In recent years, a BIPOC-led group of fundraisers — originating in Seattle and now global in reach — has proposed a need for changing practices of philanthropy. They established Community-Centric Fundraising, a movement “to evolve how fundraising is done in the nonprofit sector” through lenses of social and economic justice. The movement invites the sector to examine established fundraising conventions and aspire toward a more equitable model that promotes belonging, interdependence, and mutual support. It envisions a world in which every nonprofit puts the needs of its community first.
Community-centric fundraising has meaningful implications for the opera industry. Our field continues to fight against perceptions of opera as elitist and erudite. Opera companies have espoused messages of “opera for all” in their marketing and community engagement, yet many engrained fundraising practices undercut these intentions and perpetuate unwelcoming perceptions of the art form: intermission lounges for the privileged, recognition for the worthy, galas for the wealthy, seats at the board table for the rich.
In summer 2020, an OPERA America working group of opera fundraisers stepped forward to consider how the concepts of the Community-Centric Fundraising movement apply to practices at opera companies. The founders of the movement, who established the 10 CCF Principles, came from a wide variety of nonprofits. While the fundamentals of fundraising for social causes and fundraising for opera are largely the same, the OPERA America working group noted that the performing arts have unique characteristics not directly addressed by the original principles.
Consequently, our working group expounded on the established concepts of community-centric fundraising. We started by tailoring each of the original 10 principles to align more closely with the opera industry and accompanied these with definitions and thought prompts. We built upon the CCF Aligned Actions List to develop a list of action steps for opera — concrete examples of how the changes prescribed by the principles could be implemented.
This introduction to “Community-Centric Fundraising for Opera” is meant to bring fundraisers, senior staff, trustees, donors, and others together in dialogue about the movement. At the same time companies are making commitments for diversity in their hiring, casting, and programming, what changes are needed in fundraising? How can a company’s revenue engine align with, reflect, and advance its values?
This document provides a starting point. Lasting, sustainable change will not happen overnight. Not every principle will apply to every company in the same way, nor will every action item make sense in every fundraising operation. Company leaders should discuss their priorities on how to get started with community-centric fundraising.

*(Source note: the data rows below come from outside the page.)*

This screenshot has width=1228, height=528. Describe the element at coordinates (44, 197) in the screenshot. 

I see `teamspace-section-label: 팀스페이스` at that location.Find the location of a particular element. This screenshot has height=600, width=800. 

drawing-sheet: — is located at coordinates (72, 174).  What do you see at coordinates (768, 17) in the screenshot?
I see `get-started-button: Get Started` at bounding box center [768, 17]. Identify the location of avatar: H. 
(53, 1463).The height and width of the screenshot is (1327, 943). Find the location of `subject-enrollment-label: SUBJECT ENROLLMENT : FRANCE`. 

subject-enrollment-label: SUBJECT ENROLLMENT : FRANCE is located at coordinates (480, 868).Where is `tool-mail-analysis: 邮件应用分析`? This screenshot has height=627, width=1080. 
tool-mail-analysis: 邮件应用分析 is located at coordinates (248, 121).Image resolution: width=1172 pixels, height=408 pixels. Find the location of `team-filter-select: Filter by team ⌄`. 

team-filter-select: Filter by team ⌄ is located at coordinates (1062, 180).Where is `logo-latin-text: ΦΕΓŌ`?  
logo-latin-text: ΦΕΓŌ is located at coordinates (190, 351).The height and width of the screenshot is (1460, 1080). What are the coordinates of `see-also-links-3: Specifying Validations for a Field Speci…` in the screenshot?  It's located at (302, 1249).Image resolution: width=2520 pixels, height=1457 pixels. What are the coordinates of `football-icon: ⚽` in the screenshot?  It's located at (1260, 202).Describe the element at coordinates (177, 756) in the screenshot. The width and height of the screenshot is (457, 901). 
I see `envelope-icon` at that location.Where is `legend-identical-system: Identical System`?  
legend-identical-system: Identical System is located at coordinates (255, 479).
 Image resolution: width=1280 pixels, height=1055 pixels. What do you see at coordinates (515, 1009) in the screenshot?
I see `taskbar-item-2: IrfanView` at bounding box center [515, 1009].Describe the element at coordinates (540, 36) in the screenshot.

A final note: The practices of community-centric fundraising cannot exist in isolation. They must be part of an opera company’s organizational commitment to equity, diversity, and inclusion. They must be supported from the top down, aligned with strategic goals that have been determined with company-wide input. That doesn’t mean that a development manager is powerless without the buy-in of their supervisor; incremental change can begin from the ranks. But to be most effective, staff and board leaders should come together in endorsing the community-centric approach.